Laval Rocket Season Review: Otto Leskinen’s first season in North America showed his potential
The 23-year-old made strides for the Rocket in his debut season.
Otto Leskinen is a player that has been on the Montreal Canadiens radar for a while, starting with Development Camp in 2019 as an invite. After his season ended, he quickly signed a contract with the Montreal Canadiens.
From development and rookie camps, it became clear that Leskinen would have a solid spot in Laval. Originally considered an outsider on a team with a lot of depth, Leskinen earned a top-four spot that he kept most of the year.
Over the season, Leskinen scored two goals and added 20 assists in 52 games with the Rocket. While the offensive contributions don’t stick out, especially in terms of goals, what he brought into the team in terms of puck movement was important.
His biggest asset is his vision with the puck. He excelled in the cross-seam pass to an open teammate. It’s something he seemed to get more comfortable with as the season went on as his confidence grew, especially when carrying the puck.
Great vision by Otto Leskinen to find Alexandre Alain at the back post for Alain's 7th of the year. pic.twitter.com/LK6WCCGqCY— Scott Matla (@scottmatla) December 21, 2019
Plays like the one above are plays that bring out the best qualities in Leskinen’s play.
The other side of Leskinen’s offensive game is his shot. He does have a good one, but seemed hesitant to use it. After he scored his first AHL goal, both he and his coach Joël Bouchard joked that the coach is always trying to get him to shoot more.

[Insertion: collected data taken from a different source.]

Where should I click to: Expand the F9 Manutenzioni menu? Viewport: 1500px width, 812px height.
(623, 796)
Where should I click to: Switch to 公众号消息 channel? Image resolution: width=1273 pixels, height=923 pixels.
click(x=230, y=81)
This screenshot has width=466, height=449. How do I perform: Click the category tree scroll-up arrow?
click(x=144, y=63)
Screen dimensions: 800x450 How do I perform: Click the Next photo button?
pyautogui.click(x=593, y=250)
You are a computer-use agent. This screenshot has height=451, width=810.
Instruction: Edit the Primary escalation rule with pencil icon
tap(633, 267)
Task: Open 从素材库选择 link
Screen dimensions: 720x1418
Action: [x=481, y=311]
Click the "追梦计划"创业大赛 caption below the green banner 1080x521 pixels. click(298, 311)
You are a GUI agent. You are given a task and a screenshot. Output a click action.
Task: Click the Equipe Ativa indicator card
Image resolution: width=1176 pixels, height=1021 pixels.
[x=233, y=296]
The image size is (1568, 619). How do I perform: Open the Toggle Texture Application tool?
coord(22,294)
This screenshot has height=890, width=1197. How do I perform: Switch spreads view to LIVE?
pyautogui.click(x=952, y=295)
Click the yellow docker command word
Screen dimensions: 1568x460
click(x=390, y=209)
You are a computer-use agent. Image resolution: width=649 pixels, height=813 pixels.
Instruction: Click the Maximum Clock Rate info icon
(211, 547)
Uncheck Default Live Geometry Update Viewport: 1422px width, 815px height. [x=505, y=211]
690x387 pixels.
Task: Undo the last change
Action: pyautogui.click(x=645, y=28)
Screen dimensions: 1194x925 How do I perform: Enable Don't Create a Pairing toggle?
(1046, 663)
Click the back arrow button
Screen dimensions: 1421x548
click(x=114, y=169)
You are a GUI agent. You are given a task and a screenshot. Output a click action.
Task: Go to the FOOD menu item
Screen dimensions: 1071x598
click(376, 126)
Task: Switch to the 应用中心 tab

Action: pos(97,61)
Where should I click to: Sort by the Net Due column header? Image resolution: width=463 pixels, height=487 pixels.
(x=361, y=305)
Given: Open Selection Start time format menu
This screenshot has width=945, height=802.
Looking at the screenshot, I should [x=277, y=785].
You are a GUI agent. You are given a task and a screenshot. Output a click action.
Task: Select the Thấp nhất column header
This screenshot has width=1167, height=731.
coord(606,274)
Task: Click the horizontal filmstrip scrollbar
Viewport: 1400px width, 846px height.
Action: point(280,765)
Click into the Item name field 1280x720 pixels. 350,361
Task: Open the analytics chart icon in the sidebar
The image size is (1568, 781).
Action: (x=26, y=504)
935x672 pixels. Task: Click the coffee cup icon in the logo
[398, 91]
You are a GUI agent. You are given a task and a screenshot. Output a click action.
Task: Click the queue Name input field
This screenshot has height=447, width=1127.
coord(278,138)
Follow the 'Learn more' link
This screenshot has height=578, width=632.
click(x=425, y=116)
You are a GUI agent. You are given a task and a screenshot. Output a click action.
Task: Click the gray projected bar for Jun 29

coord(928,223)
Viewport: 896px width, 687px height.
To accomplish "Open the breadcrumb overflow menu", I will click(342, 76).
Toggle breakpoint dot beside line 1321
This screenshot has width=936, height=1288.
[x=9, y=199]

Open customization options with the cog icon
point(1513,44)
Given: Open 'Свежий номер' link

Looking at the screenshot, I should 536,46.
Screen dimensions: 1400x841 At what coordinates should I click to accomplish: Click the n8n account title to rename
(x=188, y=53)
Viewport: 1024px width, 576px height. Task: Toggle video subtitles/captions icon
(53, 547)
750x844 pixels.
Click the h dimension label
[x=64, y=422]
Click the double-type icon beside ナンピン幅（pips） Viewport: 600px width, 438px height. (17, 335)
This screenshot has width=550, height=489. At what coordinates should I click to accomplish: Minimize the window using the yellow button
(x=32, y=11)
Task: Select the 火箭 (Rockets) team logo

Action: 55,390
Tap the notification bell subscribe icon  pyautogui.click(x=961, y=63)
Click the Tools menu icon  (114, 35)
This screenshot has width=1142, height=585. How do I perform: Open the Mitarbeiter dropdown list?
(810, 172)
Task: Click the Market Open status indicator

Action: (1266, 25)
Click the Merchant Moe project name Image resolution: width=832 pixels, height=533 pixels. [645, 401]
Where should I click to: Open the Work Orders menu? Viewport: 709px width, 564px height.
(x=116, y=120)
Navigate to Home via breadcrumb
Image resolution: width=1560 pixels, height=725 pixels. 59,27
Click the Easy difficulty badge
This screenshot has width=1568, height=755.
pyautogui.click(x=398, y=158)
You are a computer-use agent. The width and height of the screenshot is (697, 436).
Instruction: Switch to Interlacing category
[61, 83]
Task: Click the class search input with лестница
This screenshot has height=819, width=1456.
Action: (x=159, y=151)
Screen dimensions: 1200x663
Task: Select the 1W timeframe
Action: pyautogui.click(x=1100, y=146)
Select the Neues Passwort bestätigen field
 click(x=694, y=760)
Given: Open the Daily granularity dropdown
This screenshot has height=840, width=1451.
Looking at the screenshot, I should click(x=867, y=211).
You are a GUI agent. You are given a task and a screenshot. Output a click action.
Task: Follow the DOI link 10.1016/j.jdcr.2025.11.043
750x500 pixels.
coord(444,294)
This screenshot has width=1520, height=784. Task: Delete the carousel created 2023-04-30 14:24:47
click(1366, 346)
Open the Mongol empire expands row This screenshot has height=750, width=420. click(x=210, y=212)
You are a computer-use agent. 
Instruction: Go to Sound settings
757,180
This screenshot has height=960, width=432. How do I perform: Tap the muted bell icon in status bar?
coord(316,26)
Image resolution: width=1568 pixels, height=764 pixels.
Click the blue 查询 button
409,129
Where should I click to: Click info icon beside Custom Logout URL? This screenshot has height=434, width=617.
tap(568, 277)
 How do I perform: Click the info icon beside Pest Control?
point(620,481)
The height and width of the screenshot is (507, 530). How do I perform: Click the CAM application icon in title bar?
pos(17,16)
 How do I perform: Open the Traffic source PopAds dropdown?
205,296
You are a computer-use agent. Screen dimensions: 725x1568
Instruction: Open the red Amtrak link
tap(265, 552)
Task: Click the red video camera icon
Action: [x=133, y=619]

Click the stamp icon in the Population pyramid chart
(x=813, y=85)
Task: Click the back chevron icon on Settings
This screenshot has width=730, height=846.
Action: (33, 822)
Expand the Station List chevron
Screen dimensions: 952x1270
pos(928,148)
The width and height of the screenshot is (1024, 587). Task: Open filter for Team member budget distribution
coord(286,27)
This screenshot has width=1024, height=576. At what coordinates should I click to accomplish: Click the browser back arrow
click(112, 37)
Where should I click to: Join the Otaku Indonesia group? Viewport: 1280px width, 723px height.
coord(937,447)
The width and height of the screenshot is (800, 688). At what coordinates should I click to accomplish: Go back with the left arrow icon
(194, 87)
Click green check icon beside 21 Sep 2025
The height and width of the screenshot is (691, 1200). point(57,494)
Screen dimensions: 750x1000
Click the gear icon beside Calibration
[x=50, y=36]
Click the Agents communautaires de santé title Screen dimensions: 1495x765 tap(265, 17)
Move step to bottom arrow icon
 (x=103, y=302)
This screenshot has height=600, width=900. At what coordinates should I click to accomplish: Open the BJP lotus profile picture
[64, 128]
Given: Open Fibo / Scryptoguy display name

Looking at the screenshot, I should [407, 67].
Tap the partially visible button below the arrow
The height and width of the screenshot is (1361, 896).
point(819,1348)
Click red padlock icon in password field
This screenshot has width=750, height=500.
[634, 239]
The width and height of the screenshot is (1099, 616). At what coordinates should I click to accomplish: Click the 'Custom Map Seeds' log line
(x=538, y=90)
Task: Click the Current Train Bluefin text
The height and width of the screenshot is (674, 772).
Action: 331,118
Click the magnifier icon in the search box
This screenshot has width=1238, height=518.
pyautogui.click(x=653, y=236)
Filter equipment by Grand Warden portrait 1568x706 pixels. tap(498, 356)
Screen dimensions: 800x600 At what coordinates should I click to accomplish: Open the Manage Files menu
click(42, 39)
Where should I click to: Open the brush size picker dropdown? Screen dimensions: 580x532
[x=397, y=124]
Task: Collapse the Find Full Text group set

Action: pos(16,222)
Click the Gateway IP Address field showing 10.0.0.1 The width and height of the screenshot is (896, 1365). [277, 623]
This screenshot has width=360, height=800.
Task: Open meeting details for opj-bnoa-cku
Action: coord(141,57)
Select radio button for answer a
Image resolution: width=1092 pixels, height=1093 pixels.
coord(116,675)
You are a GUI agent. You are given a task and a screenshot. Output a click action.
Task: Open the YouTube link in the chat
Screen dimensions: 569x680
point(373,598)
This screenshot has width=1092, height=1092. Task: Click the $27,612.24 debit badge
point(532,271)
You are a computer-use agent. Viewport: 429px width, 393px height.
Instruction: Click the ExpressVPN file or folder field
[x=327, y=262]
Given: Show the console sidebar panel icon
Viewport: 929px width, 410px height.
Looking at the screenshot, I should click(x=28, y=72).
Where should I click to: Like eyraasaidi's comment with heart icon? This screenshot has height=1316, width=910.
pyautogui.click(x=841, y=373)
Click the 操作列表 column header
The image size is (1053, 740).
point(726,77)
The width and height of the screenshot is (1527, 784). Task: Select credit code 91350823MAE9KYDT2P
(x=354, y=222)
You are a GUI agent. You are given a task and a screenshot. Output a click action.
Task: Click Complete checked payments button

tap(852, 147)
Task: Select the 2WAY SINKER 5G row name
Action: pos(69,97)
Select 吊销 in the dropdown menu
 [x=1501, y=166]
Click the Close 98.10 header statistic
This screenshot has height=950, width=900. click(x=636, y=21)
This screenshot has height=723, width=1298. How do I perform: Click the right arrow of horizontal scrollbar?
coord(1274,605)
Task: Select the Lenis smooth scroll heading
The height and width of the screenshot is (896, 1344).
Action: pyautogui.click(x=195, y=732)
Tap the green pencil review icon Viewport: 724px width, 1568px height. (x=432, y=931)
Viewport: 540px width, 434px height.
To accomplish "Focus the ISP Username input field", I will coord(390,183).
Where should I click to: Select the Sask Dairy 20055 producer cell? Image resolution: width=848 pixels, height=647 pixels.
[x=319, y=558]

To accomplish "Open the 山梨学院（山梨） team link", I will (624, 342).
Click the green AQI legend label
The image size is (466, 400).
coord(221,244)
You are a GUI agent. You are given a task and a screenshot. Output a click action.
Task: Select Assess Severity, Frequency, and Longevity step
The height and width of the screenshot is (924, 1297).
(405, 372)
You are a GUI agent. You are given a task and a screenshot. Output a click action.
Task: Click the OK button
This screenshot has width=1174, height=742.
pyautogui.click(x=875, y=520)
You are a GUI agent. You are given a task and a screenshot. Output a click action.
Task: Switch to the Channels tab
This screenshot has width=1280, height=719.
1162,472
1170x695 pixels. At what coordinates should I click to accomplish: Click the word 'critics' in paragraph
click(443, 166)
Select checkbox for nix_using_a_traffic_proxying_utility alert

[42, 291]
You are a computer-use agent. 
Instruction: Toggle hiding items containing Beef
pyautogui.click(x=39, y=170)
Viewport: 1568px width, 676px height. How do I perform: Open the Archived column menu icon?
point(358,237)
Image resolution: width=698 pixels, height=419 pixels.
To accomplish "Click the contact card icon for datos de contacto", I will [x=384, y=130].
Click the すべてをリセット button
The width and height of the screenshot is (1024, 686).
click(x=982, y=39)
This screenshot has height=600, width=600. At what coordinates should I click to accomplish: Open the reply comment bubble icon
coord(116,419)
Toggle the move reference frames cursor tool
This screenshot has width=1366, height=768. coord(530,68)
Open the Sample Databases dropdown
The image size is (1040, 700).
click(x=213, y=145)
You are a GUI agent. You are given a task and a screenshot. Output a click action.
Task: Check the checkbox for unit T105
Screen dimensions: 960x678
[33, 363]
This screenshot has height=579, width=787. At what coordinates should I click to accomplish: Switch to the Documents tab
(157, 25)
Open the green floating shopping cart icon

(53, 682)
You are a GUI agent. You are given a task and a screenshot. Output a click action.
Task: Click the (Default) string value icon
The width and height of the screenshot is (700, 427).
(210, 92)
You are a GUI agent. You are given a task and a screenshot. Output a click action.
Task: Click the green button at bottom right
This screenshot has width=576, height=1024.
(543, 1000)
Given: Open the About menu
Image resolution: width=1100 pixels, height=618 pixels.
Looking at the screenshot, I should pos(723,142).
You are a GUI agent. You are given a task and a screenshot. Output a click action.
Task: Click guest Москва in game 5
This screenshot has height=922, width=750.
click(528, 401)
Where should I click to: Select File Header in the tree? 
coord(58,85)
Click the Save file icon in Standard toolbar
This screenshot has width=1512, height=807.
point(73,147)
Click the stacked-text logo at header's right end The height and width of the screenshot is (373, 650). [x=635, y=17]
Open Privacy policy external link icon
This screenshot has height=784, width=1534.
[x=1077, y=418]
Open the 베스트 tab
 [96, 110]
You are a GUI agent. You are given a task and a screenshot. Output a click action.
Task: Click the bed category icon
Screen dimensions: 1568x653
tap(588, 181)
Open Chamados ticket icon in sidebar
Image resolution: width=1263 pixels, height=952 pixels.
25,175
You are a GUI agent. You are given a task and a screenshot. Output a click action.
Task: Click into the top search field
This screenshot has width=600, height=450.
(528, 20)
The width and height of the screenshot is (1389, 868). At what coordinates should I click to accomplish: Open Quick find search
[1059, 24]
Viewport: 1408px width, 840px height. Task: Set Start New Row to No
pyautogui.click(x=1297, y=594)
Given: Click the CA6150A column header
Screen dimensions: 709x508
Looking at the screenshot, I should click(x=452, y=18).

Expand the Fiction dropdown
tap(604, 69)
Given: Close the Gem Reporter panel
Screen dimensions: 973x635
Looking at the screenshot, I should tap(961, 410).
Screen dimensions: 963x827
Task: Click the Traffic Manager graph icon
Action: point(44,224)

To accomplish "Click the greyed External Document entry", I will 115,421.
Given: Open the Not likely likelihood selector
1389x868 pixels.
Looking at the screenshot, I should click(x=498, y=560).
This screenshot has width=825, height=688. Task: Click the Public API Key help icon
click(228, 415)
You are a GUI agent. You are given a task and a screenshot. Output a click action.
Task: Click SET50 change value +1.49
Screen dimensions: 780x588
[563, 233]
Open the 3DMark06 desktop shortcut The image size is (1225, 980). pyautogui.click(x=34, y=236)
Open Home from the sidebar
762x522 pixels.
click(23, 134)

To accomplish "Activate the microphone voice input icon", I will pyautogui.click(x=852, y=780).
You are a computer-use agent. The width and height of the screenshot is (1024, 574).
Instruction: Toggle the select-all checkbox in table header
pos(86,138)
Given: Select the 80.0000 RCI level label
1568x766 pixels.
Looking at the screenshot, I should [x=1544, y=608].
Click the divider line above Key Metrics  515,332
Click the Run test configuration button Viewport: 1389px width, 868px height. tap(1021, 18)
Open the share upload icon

Otto Leskinen walks in from the blue line and blasts one by Zane McIntyre, his first goal in North America.— Scott Matla (@scottmatla) November 23, 2019
4-1 Rocket! pic.twitter.com/Onxbv4dSue
He ended up with over a shot per game on the season, including games of six and four shots. He was an option that was used on the second power play unit behind Xavier Ouellet but alongside players like Josh Brook and Evan McEneny, among others.
On the defensive side of the puck, Leskinen’s positioning is strong. On the left side of the Rocket defence, Leskinen was able to play the gaps well, and was often playing top-four minutes at even strength.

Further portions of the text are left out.